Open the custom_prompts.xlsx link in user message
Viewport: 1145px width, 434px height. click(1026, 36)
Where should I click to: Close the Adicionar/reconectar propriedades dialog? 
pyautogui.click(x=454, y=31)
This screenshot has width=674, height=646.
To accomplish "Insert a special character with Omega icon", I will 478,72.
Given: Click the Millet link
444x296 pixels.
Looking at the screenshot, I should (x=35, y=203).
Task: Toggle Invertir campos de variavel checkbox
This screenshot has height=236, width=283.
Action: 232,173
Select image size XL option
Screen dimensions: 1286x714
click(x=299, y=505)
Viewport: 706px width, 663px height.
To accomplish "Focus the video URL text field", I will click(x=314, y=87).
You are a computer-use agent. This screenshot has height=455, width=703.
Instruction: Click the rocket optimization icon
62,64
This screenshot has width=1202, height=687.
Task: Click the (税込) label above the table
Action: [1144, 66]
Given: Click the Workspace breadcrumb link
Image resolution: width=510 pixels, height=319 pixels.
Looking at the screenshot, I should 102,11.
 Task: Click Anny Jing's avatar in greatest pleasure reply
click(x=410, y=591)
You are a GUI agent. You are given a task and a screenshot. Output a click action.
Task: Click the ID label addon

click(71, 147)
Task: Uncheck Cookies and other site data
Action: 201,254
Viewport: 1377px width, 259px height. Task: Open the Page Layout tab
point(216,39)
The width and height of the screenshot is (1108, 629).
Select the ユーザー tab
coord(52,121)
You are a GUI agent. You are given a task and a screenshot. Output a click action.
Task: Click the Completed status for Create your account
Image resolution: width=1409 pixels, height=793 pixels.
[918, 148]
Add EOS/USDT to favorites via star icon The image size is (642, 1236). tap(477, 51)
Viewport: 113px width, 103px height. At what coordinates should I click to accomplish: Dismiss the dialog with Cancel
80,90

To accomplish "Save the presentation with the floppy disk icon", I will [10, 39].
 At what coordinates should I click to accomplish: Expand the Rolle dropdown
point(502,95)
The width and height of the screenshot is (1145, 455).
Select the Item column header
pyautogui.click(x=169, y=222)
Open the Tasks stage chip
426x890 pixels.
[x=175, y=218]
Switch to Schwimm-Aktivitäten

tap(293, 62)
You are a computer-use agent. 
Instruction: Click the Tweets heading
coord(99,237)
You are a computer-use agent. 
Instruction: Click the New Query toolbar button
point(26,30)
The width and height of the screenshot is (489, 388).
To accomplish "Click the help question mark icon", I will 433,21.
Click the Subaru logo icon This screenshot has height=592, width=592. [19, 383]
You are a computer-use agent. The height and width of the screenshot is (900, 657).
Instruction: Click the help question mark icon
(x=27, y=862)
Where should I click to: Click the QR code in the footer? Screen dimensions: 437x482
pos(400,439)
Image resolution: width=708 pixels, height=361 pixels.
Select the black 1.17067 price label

**********

# [Task details]
Find the line that contains "Select the Item column header" in the listing above. Retype it and every line after it up to the last, exactly, and nothing else.

# [Output of the task]
Select the Item column header
pyautogui.click(x=169, y=222)
Open the Tasks stage chip
426x890 pixels.
[x=175, y=218]
Switch to Schwimm-Aktivitäten

tap(293, 62)
You are a computer-use agent. 
Instruction: Click the Tweets heading
coord(99,237)
You are a computer-use agent. 
Instruction: Click the New Query toolbar button
point(26,30)
The width and height of the screenshot is (489, 388).
To accomplish "Click the help question mark icon", I will 433,21.
Click the Subaru logo icon This screenshot has height=592, width=592. [19, 383]
You are a computer-use agent. The height and width of the screenshot is (900, 657).
Instruction: Click the help question mark icon
(x=27, y=862)
Where should I click to: Click the QR code in the footer? Screen dimensions: 437x482
pos(400,439)
Image resolution: width=708 pixels, height=361 pixels.
Select the black 1.17067 price label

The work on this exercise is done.